Would you copy the full listing that follows without changing a thing?

----- Raw data

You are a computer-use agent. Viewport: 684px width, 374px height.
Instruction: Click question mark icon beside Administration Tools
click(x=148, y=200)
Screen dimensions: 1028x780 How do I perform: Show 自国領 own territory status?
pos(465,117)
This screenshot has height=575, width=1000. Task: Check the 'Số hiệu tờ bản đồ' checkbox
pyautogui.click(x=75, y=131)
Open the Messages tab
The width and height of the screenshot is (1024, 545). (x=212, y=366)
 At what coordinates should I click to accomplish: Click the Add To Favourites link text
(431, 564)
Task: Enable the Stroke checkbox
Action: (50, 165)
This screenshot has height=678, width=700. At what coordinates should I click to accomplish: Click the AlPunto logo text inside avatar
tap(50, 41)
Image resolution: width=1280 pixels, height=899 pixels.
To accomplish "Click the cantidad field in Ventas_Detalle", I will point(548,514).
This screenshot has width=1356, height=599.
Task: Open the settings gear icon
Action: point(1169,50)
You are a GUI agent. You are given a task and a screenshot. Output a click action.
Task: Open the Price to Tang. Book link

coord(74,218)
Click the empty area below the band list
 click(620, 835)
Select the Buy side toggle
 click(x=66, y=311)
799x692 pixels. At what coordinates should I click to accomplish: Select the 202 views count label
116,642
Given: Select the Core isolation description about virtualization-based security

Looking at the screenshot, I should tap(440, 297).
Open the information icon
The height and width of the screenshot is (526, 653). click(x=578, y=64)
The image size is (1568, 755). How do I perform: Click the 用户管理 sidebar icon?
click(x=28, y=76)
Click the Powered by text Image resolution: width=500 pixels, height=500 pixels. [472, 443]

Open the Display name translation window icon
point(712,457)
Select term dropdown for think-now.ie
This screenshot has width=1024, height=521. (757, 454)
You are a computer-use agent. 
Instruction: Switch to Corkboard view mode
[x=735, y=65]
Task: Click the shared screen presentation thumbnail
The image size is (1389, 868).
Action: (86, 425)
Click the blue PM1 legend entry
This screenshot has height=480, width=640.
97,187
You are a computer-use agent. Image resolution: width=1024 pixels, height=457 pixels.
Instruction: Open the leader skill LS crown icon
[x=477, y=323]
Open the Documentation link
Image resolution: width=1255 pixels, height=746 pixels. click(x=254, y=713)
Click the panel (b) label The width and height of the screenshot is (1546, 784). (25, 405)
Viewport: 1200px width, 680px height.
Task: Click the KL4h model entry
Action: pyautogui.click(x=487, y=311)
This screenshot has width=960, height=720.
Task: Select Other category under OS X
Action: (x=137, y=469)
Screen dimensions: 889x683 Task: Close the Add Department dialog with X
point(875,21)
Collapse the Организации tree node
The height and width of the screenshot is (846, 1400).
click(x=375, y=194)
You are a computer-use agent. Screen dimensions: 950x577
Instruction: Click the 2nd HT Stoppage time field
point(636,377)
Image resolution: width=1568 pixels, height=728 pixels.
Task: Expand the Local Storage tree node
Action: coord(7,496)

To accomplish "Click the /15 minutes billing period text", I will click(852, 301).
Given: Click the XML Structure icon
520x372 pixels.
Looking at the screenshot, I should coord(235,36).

----------

▸ Task response
You are a computer-use agent. Viewport: 684px width, 374px height.
Instruction: Click question mark icon beside Administration Tools
click(x=148, y=200)
Screen dimensions: 1028x780 How do I perform: Show 自国領 own territory status?
pos(465,117)
This screenshot has height=575, width=1000. Task: Check the 'Số hiệu tờ bản đồ' checkbox
pyautogui.click(x=75, y=131)
Open the Messages tab
The width and height of the screenshot is (1024, 545). (x=212, y=366)
 At what coordinates should I click to accomplish: Click the Add To Favourites link text
(431, 564)
Task: Enable the Stroke checkbox
Action: (50, 165)
This screenshot has height=678, width=700. At what coordinates should I click to accomplish: Click the AlPunto logo text inside avatar
tap(50, 41)
Image resolution: width=1280 pixels, height=899 pixels.
To accomplish "Click the cantidad field in Ventas_Detalle", I will point(548,514).
This screenshot has width=1356, height=599.
Task: Open the settings gear icon
Action: point(1169,50)
You are a GUI agent. You are given a task and a screenshot. Output a click action.
Task: Open the Price to Tang. Book link

coord(74,218)
Click the empty area below the band list
 click(620, 835)
Select the Buy side toggle
 click(x=66, y=311)
799x692 pixels. At what coordinates should I click to accomplish: Select the 202 views count label
116,642
Given: Select the Core isolation description about virtualization-based security

Looking at the screenshot, I should tap(440, 297).
Open the information icon
The height and width of the screenshot is (526, 653). click(x=578, y=64)
The image size is (1568, 755). How do I perform: Click the 用户管理 sidebar icon?
click(x=28, y=76)
Click the Powered by text Image resolution: width=500 pixels, height=500 pixels. [472, 443]

Open the Display name translation window icon
point(712,457)
Select term dropdown for think-now.ie
This screenshot has width=1024, height=521. (757, 454)
You are a computer-use agent. 
Instruction: Switch to Corkboard view mode
[x=735, y=65]
Task: Click the shared screen presentation thumbnail
The image size is (1389, 868).
Action: (86, 425)
Click the blue PM1 legend entry
This screenshot has height=480, width=640.
97,187
You are a computer-use agent. Image resolution: width=1024 pixels, height=457 pixels.
Instruction: Open the leader skill LS crown icon
[x=477, y=323]
Open the Documentation link
Image resolution: width=1255 pixels, height=746 pixels. click(x=254, y=713)
Click the panel (b) label The width and height of the screenshot is (1546, 784). (25, 405)
Viewport: 1200px width, 680px height.
Task: Click the KL4h model entry
Action: pyautogui.click(x=487, y=311)
This screenshot has width=960, height=720.
Task: Select Other category under OS X
Action: (x=137, y=469)
Screen dimensions: 889x683 Task: Close the Add Department dialog with X
point(875,21)
Collapse the Организации tree node
The height and width of the screenshot is (846, 1400).
click(x=375, y=194)
You are a computer-use agent. Screen dimensions: 950x577
Instruction: Click the 2nd HT Stoppage time field
point(636,377)
Image resolution: width=1568 pixels, height=728 pixels.
Task: Expand the Local Storage tree node
Action: coord(7,496)

To accomplish "Click the /15 minutes billing period text", I will click(852, 301).
Given: Click the XML Structure icon
520x372 pixels.
Looking at the screenshot, I should coord(235,36).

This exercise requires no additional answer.